Debbie Urbanski is the author of the novel After World (Simon & Schuster, 2023), the collection Portalmania (Simon & Schuster, 2025), and a lot of essays and short stories. She lives and hikes in Central New York. Find her online at debbieurbanski.com

We Took Turns Trying to Start the Truck With Our Minds by Jeffrey Hermann

I closed my eyes and held my fingers to my temples. Nothing. Just the quiet field. The two of us sitting in the truck cab, the summer sun still hot in the evening. She said anyone could do it but no one was like her. I’d known that right away.

I’d lost the keys somewhere in the field. I searched all over, running my hands through the tall grass. It’s not that important, she said to me, but I kept looking anyway, down by the river where we’d lain on a blanket, scanning the shallow water where a thousand stones resembled a thousand shiny keys. I imagined having to walk home, having to listen to the yelling. Really, don’t worry, she said. We can try something. Her voice was kind of cheery and I looked up at her. Kind of a game, she added.

When it was her turn she put her hand on the dashboard and closed her eyes. Almost like she was praying. She whispered to the truck. Or to something else, something really big or really small, somewhere inside. Watching her I imagined both possibilities, both futures: dead silence and the weight of the regular world rushing back into the car, or something extraordinary.
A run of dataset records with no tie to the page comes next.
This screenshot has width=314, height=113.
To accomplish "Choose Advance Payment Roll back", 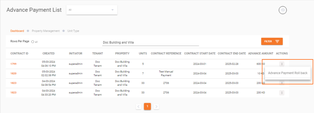I will point(288,73).
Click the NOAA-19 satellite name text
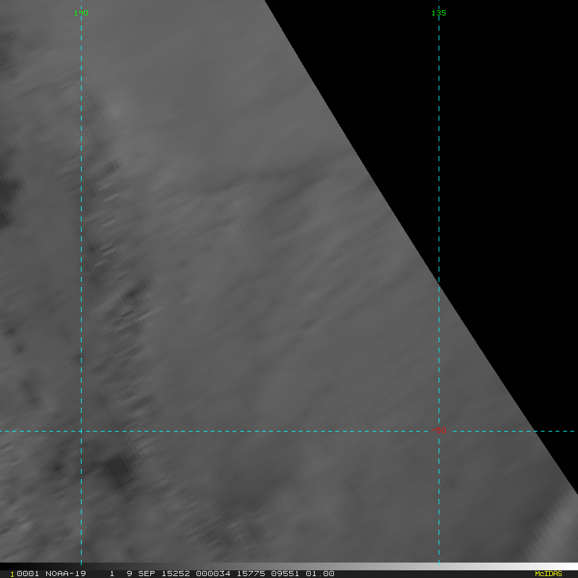Viewport: 578px width, 578px height. [x=66, y=574]
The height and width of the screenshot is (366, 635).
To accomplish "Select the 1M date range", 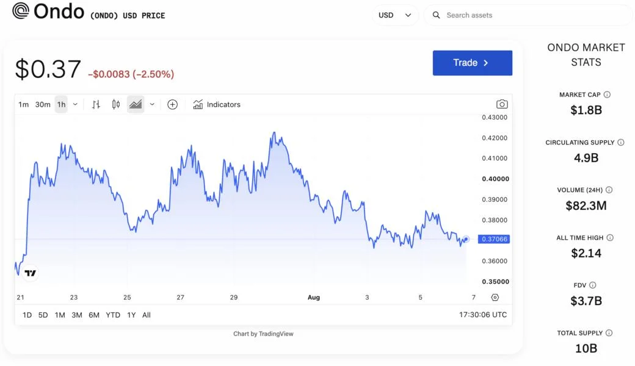I will [x=60, y=315].
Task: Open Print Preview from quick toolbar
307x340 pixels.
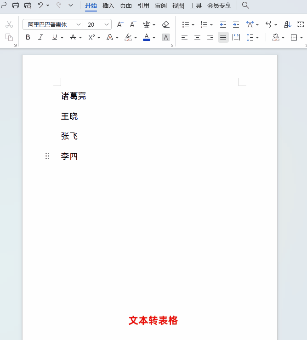Action: coord(28,6)
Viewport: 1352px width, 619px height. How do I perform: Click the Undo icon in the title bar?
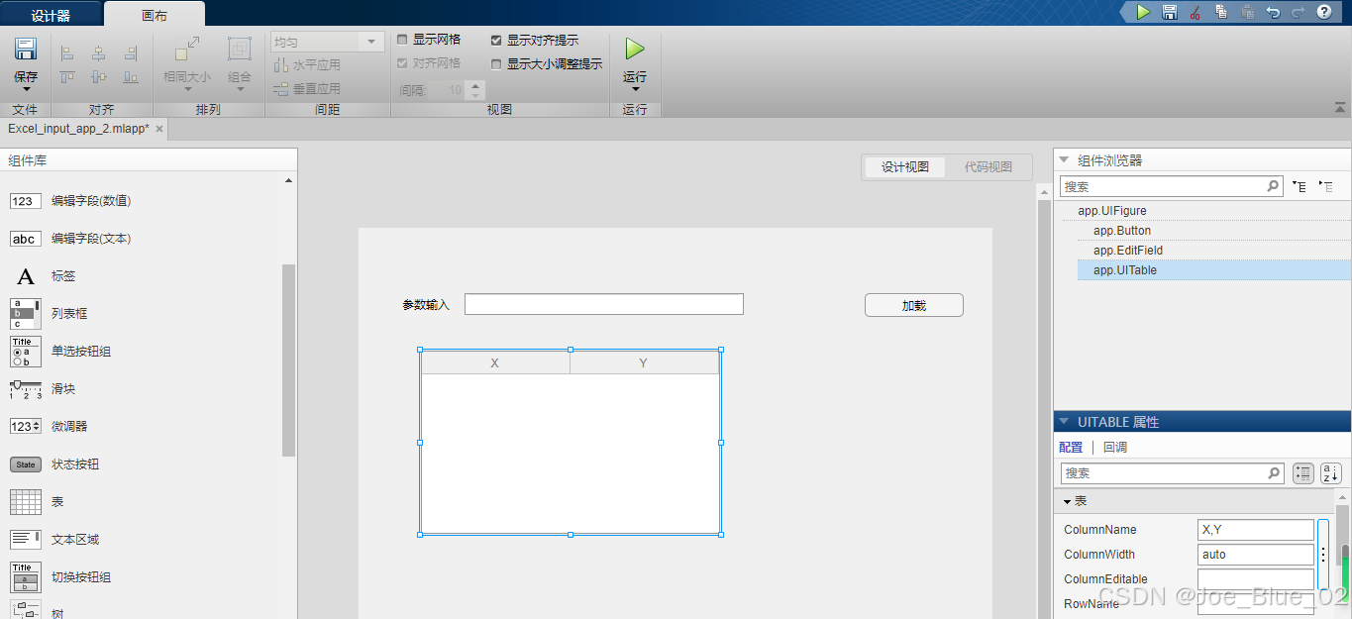click(1276, 11)
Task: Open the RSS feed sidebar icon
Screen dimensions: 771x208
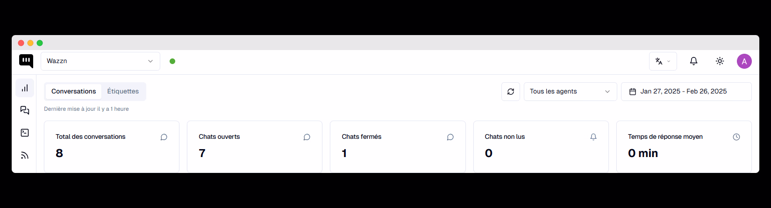Action: 25,155
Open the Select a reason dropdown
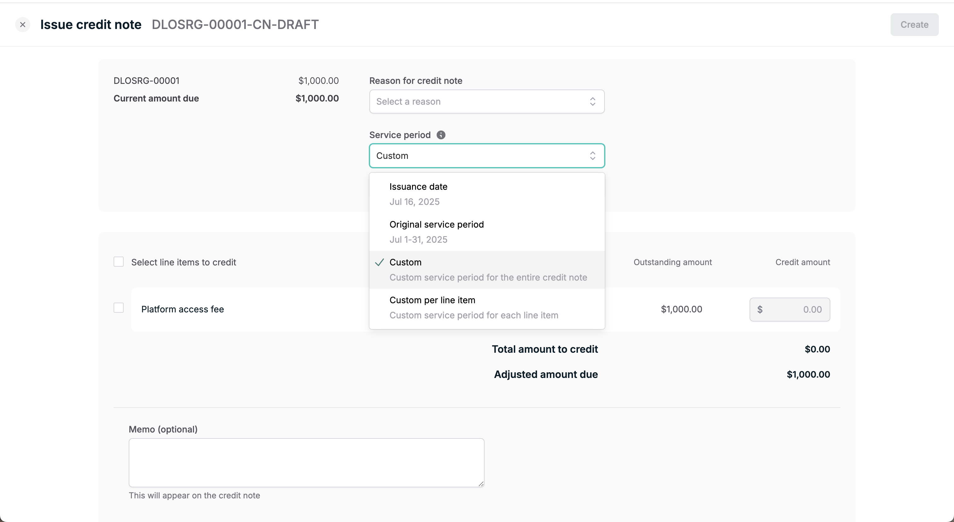 pyautogui.click(x=487, y=101)
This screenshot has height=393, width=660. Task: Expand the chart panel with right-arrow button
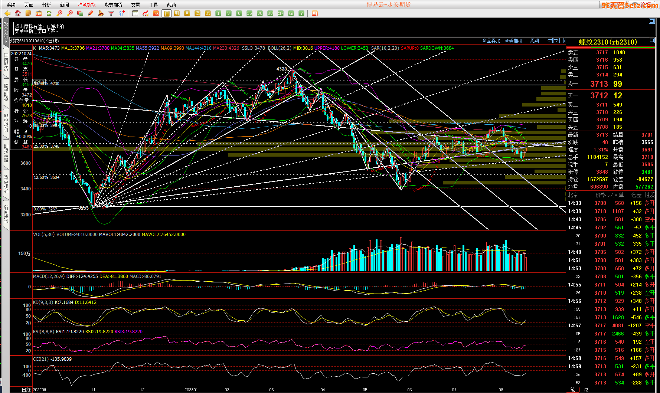coord(556,40)
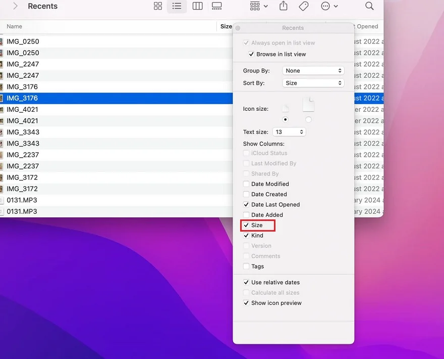Enable the Tags column checkbox
This screenshot has height=359, width=444.
pyautogui.click(x=246, y=266)
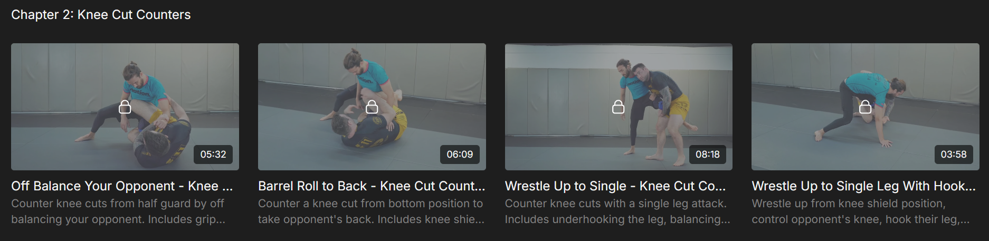Click the 05:32 duration badge
This screenshot has width=989, height=241.
[x=213, y=155]
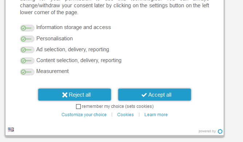Open the Cookies link
This screenshot has height=142, width=243.
(x=126, y=115)
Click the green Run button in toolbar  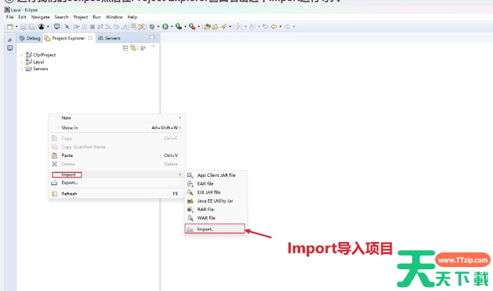[165, 26]
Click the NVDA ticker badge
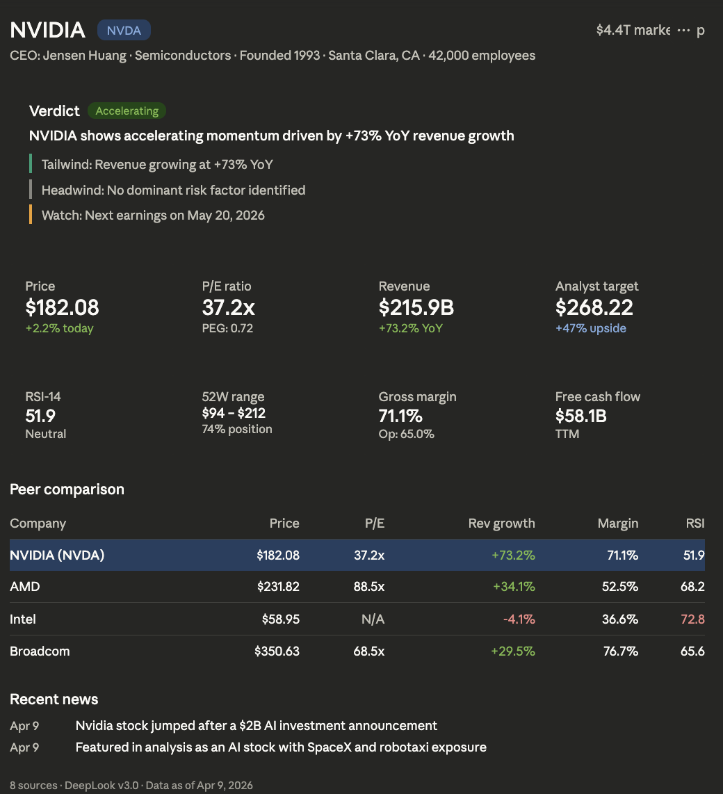The height and width of the screenshot is (794, 723). (123, 30)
Within the dashboard something clicked. The engine gave a small chug, then turned and rumbled. I said something dumb like, whoa, or holy shit, and she smiled. We both laughed and I kissed her while she was laughing, our teeth hitting. I asked what else she could do and she said anything with an electric heart. I just looked at her, my mind a flood of questions I couldn’t articulate and something like joy. I must have stared too long, because her smile faded into an uncertain smirk. She turned to look out the window.

I’d been driving around aimlessly when I saw her that afternoon. The neighborhood a little shabbier than the other shabby neighborhoods. The house a little smaller than the other small houses. She was sitting on her front porch with a dog that looked really old. I stopped and she came over to the truck. We exchanged stilted hellos and then she asked where I was going. I said it was a nice day for a long drive. I knew she didn’t have a car; I’d seen her getting on and off the bus. She opened the door and got inside.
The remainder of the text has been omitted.